Champs libres : films

Temps mort

Film d’Ève Duchemin (Belgique, France, 2023)

journaliste, critique de cinéma

Temps mort est le premier long-métrage de fiction d’Ève Duchemin, connue jusque-là comme une remarquable documentariste, dont Avant que les murs tombent, tourné en 2009, est déjà centré sur l’univers carcéral qui est le sujet de Temps mort. Sauf qu’ici il est question à la fois de trois récits et de trois portraits qui se racontent en alternance les uns avec les autres. Ce sont trois hommes incarcérés qui bénéficient d’une permission de sortie pour un

week-end, alors qu’ils n’ont pas goûté à la liberté depuis longtemps.

Une fois de plus, une coproduction belgo-française traite à l’écran d’une réalité sociale, en l’occurrence celle des détenus. Il y a, tout d’abord, un père de famille nommé Bonnard, brillamment interprété par Karim Leklou, dont on ne sait pas s’il souffre d’une pathologie telle que la schizophrénie ou s’il est toxicomane ; Issaka Sawadogo (Hamousin dans le film), immigré africain, dont on pense qu’il a été meurtrier et détenu depuis vingt ans ; et Jarod Cousyns, Colin dans le film, petit délinquant issu des cités. Hamousin, un être plutôt silencieux et renfermé, met à profit sa permission de sortie pour se faire engager comme concierge dans une résidence où il va recevoir la visite de son ex-femme, africaine également, et passer un moment ensemble, au cours duquel elle l’invite à déjeuner le dimanche pour revoir ses grands enfants, dont Lucile la benjamine qui doit fêter ses 20 ans.

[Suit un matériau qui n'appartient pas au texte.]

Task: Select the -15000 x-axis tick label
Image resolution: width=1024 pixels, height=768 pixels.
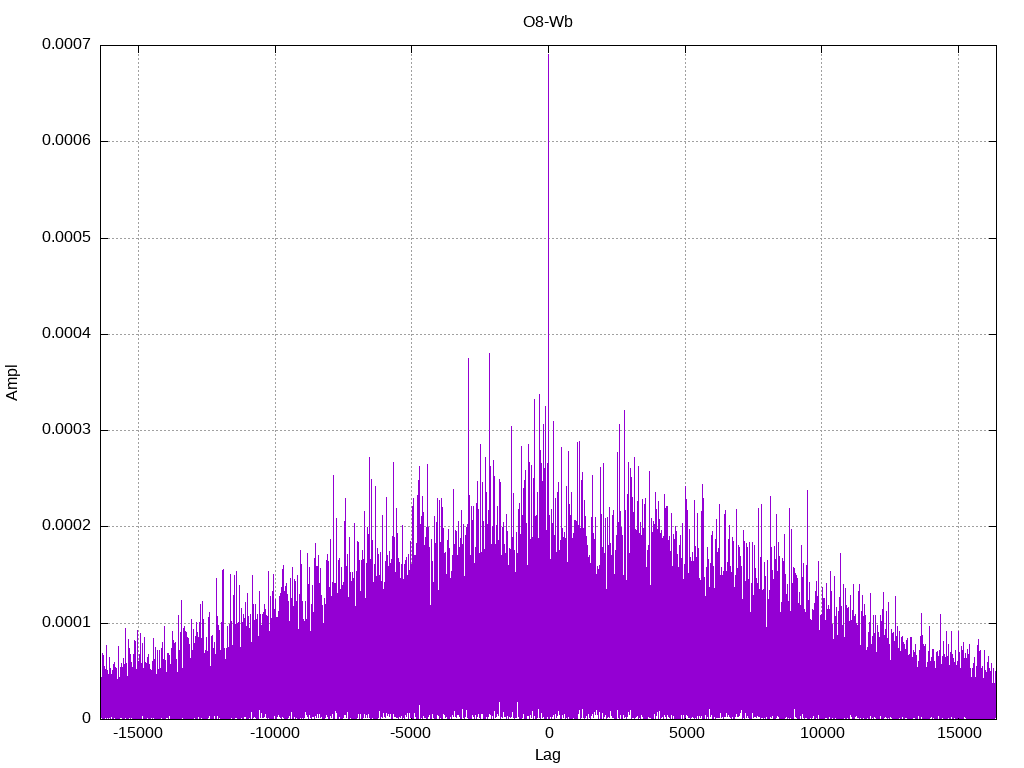Action: pos(137,733)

Bonnard, lui, regagne le logis parental où il retrouve sa mère dont il est très proche, son père plutôt taciturne et son jeune frère à qui il témoigne une forte affection. Il se montre très disert et agité durant le déjeuner familial et vivra des moments de fortes tensions nées de l’absence de prise de ses médicaments. Une crise nocturne, d’autant qu’auparavant il s’était fortement alcoolisé à la bière, va contraindre ses parents à le convoyer à 4 heures du matin à la prison pour récupérer son ordonnance et, devant le refus du gardien de le laisser aller jusqu’à sa chambre, il entrera dans une violente colère, puis il regagnera la maison et demeurera prostré sur son lit. Pourtant, au cours de cette journée de samedi, il s’était rendu avec le petit frère dans une fête foraine où tout s’était très bien passé.

Quant à Colin, il rejoint également sa famille, en l’occurrence sa mère qui l’évite ostensiblement en quittant l’appartement de sa cité, et sa soeur, laquelle lui témoigne son affection. Dès lors, avec deux copains, il va déambuler dans Bruxelles, ses bistrots et ses discothèques, en compagnie de jeunes filles, dont Sabrina (Ethelle Gonzalez Lardued), laquelle s’offre en vain à lui dans une chambre d’hôtel où il rumine l’attitude et l’absence de sa mère qui nettoie des wagons de train. Il repartira vers l’appartement et vers sa mère (Hassiba Halabi), entre émotion et recul pour ce fils dont elle n’a sans doute guère goûté les actes de délinquance qui l’ont conduit en prison.

De son côté, Hamousin se rendra au déjeuner où il retrouve ses deux grands garçons qui ont réussi dans la vie, l’un d’eux est ingénieur informaticien. Malheureusement et toujours dans le silence, il quittera le repas après que sa fille lui aura témoigné reproches et rejet.

Ève Duchemin précise : « On a tous vu des films ou des reportages sur la prison mais peu rendent compte de l’impact que représente le fait d’être retiré de la société des hommes pendant longtemps. » Avant de poursuivre, « il ne s’agissait évidemment pas de faire une leçon sur la prison ou sur la réinsertion mais de questionner et filmer ses corps jetés dans le réel lors d’une permission sachant que ces personnes doivent rentrer dans leur cellule le lendemain. Je voulais que mon film ne soit ni un film dit “de prison”, ni un polar carcéral à rebondissements, mais qu’il soit tourné vers le dehors, là où la prison n’est plus qu’un hors-champ pour dessiner les contours d’un drame intimiste et familial soumis à la loi de ce temps qui passe et que l’on ne rattrape plus ».

Pour ce faire, Ève Duchemin filme au plus près les corps et les visages caméra à l’épaule, signifiant une sorte de mouvement perpétuel. Le montage, plutôt habile, entrelace les trois portraits selon une trame qui manifeste une forme d’équilibre. La mise en scène est fluide quand la direction d’acteurs est toute en maîtrise et souligne combien Karim Leklou est devenu un comédien de premier plan.